Сейчас он был куда состоятельнее, чем бедняга Рокфеллер и деспотичный мистер Морган, отдавшие свои богатства наследникам, а свою веру — добродушному Верховному Существу, присматривающему за хорошо воспитанным человечеством; теперь они жили, сожалея о содеянном.
Мистер Тилью мог бы им давно об этом сказать, не уставал и в самом деле говорить им мистер Тилью.
Мистер Тилью всегда держал под рукой блестящий новенький десятицентовик для мистера Рокфеллера, который, хотя дней здесь и не было, почти ежедневно приходил к нему клянчить деньги, затеяв запоздалую борьбу за возвращение себе всех тех блестящих новеньких десятицентовиков, что он раздавал направо и налево в тщетных и никчемных потугах завоевать благодарность общества, которая, как понял он теперь, ему вовсе не была нужна.
Мистер Морган, вечно пребывая в ярости и сверля мир своим пронзительным взглядом, был твердо убежден, что случилась какая-то дьявольская несправедливость, жертвой которой он стал по недоразумению. Как заведенные часы, хотя здесь и не было заведенных часов, он неустанно требовал, чтобы ему сообщили, не доставлены ли еще из высоких сфер распоряжения, исправляющие его положение. Он не привык к подобному обращению, с мрачным удивлением и глупым упрямством сердито напоминал он, когда ему сообщали, что распоряжения еще не прибыли. Он не сомневался в том, что его место на небесах. А он попал к Дьяволу и Сатане.
— Неужели вы думаете, что Бог мог совершить ошибку? — вынужден был, наконец, заметить мистер Тилью.

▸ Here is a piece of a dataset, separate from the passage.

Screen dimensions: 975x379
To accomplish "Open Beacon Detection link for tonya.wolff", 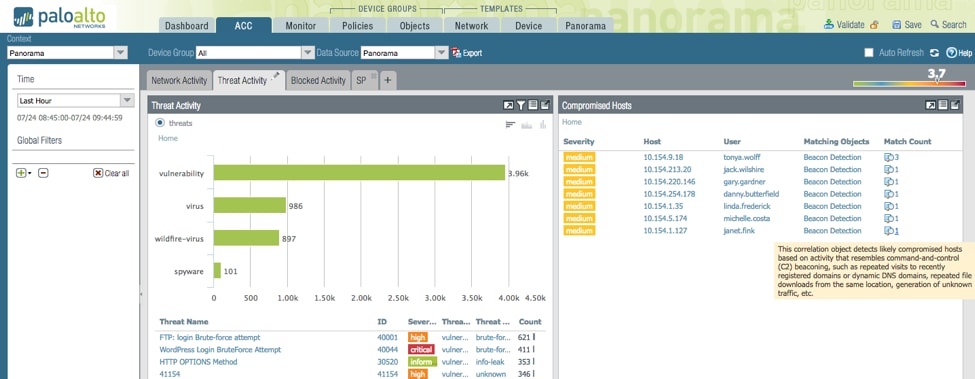I will (832, 158).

Хотя недель здесь и не было, прошла почти целая неделя, прежде чем мистер Морган смог найти ответ.
— Если Бог может все, то он может совершить и ошибку.
Мистер Морган кипел от гнева, держа в зубах незажженную сигару — ведь теперь мистер Тилью никому не разрешал курить. У мистера Моргана была колода игральных карт, которую он никому не давал, и хотя часов здесь не наблюдали, многие часы он проводил в одиночестве, раскладывая пасьянс в одной из гондол сверкающей карусели «Эльдорадо», первоначально сделанной для германского императора Вильгельма II. Одна из наиболее бросающихся в глаза колесниц на этом колесе фортуны, которое никогда никуда не катилось, все еще была помпезно украшена императорским геральдическим венчиком. С императором на борту карусель всегда играла Вагнера.

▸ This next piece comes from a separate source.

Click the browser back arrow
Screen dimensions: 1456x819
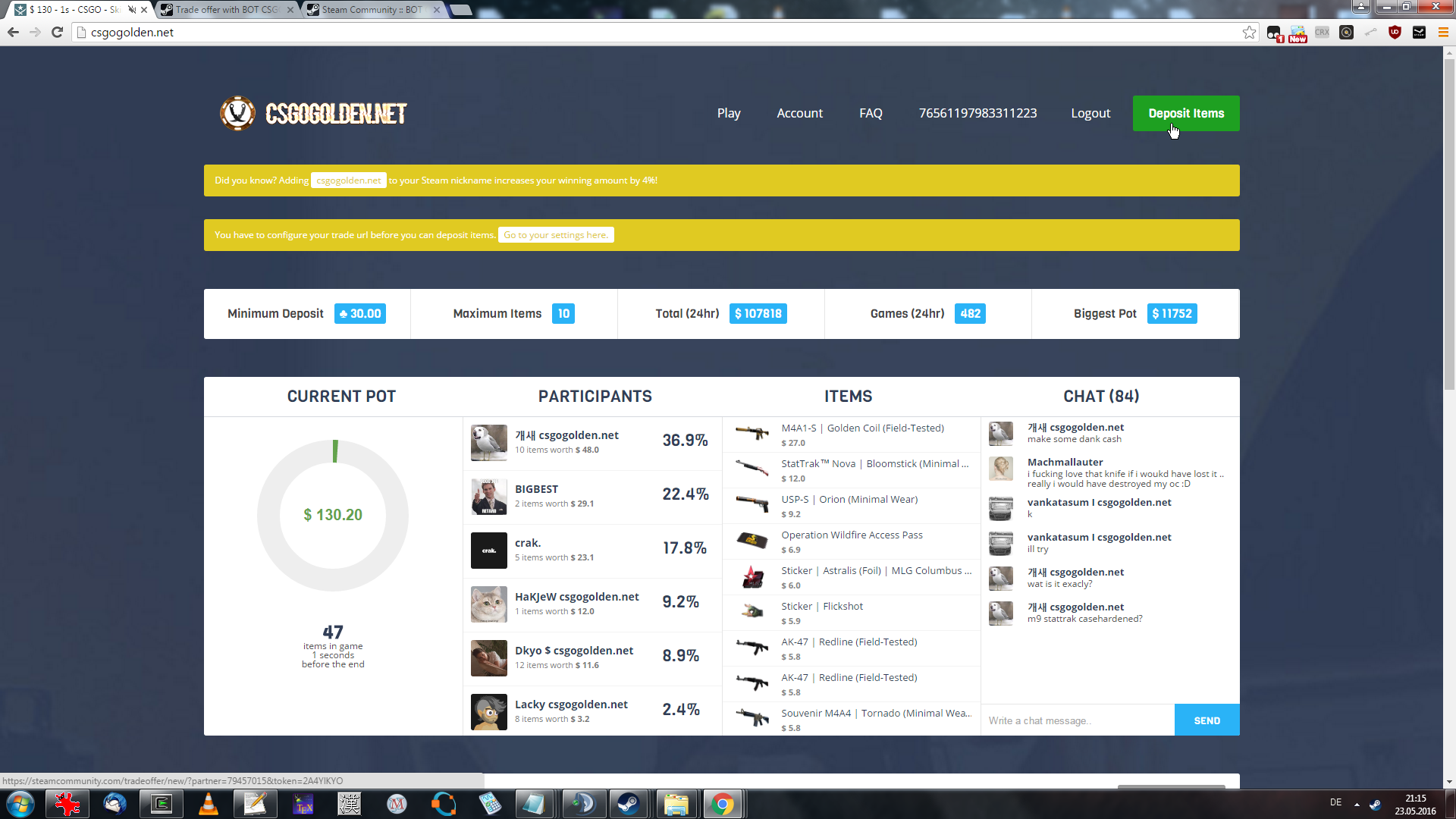[13, 33]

Более теплые чувства испытывал мистер Тилью к двум авиаторам времен Второй мировой войны, одного из них звали Малыш Сэмпсон, а другого — Макуотт; на Кони-Айленд всегда приходило множество отпущенных на побывку моряков и солдат, и в «Стиплчезе» им были рады. Мистер Тилью всегда радовался любому новичку, прибывающему со старого Кони-Айленда; порадовался он и прибытию внушительного новичка Люиса Рабиновица, который сумел освоиться за рекордно короткое время и признал главенство Джорджа К. Тилью.

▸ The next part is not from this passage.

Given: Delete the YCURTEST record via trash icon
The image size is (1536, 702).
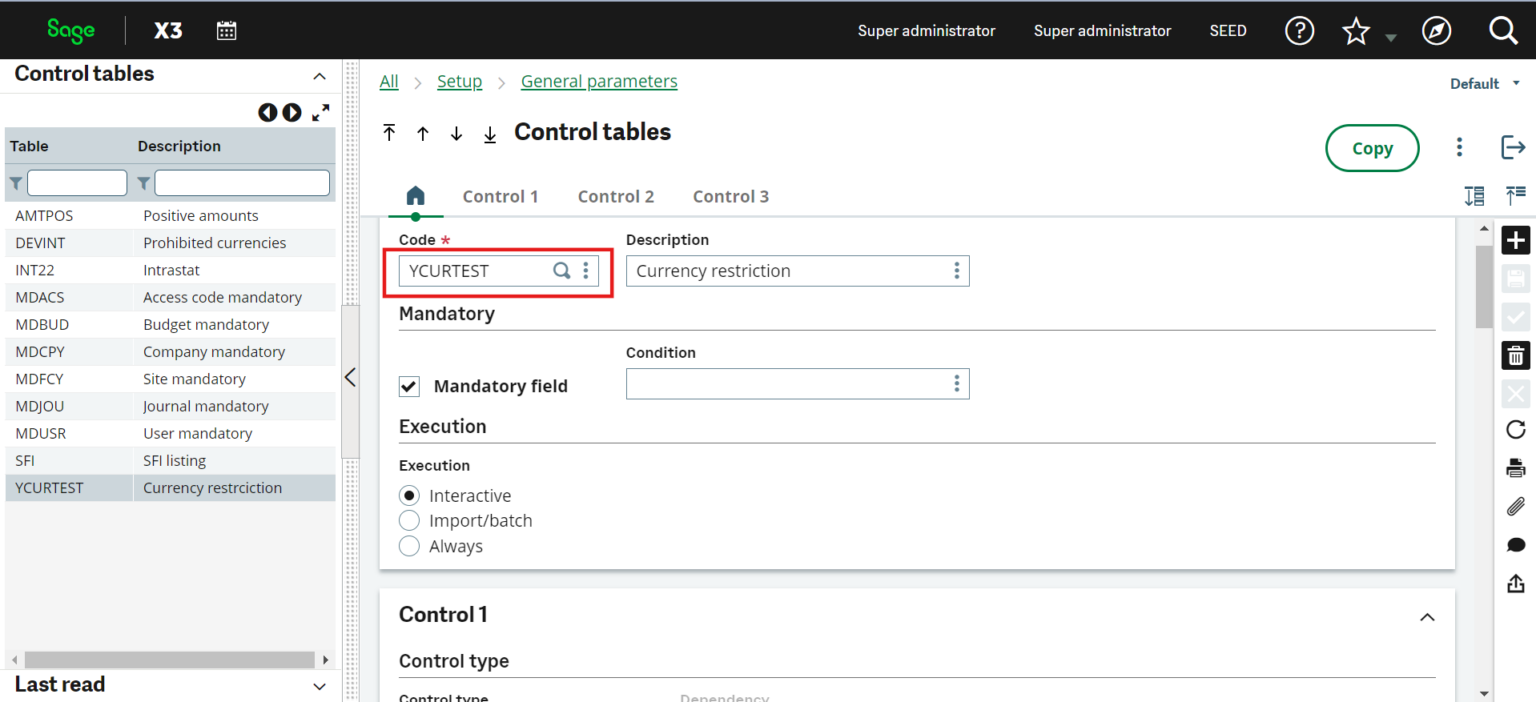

Мистер Тилью наслаждался в компании подобных добродушных личностей и часто присоединялся к ним, когда те совершали свои головокружительные кульбиты на «Торнадо» и «Ущелье Дракона». Для отдыха и в неустанных инспекционных трудах он часто возвращался по своему «Туннелю Любви», направляясь в темную нору, над входом в которую висели мрачные изображения похитителя, укравшего ребенка у Линдберга, а теперь восседавшего на электрическом стуле, и мертвой Мерилин Монро на постели; он плыл в свой музей восковых фигур на «Острове Смерти», чтобы, возвращаясь в прошлое, найти там свое будущее. Он не испытывал внутреннего протеста — абсолютно никакого — против того, чтобы занять место рядом с Авраамом Линкольном и Ангелом Смерти, где он, вероятно, окажется лицом к лицу с нью-йоркским мэром по имени Фиорелло Г. Лагуардия и президентом Франклином Делано Рузвельтом в более молодые его годы, с этими смертными из прошлого, которые ждали его впереди, в его будущем. Они появились, когда его время уже истекло, как, например, похититель и Мерилин Монро. Мистер Тилью никак не мог заставить себя сказать, что человек, обосновавшийся сейчас в Белом Доме, был еще одним гаденышем, но не мог он это сделать по той лишь причине, что ни он, ни Дьявол не пользовались неприличными выражениями.
У мистера Тилью было пространство для дальнейшего роста. Под ним находились ледяное озеро и пустыня раскаленного песка, один-два покрытых грязью луга и река кипящей крови, а еще одна — с кипящей смолой. Были там и непролазные лесные дебри, которые он мог прибрать к рукам, если бы знал, что с ними делать; в них росли деревья с черными листьями, обитало несколько леопардов, лев, трехголовая собака и волчица, но упрятать их в клетки было невозможно, что исключало всякую мысль об устройстве зоопарка. Но его воображение было уже не таким услужливым, как прежде; его одолевали страхи, что он стареет. Когда-то он процветал, используя символы, был привычен к абстракциям. Его аттракцион «Стиплчез» на самом деле вовсе не был стиплчезом, его парк не был парком. Призы на его аттракционах были призами только при условии общего притворства. Продуктом его деятельности было удовольствие. Его «Торнадо» вовсе не был торнадо, его «Ущелье Дракона» не было ущельем. Никто и не считал, что они были тем, чем назывались, а он и представить себе не мог, что бы он стал делать с настоящим торнадо, или подлинным ущельем, или живым драконом. Он не был уверен, что смог бы найти источники веселья в пустыне раскаленного песка, огненном дожде или реке кипящей крови.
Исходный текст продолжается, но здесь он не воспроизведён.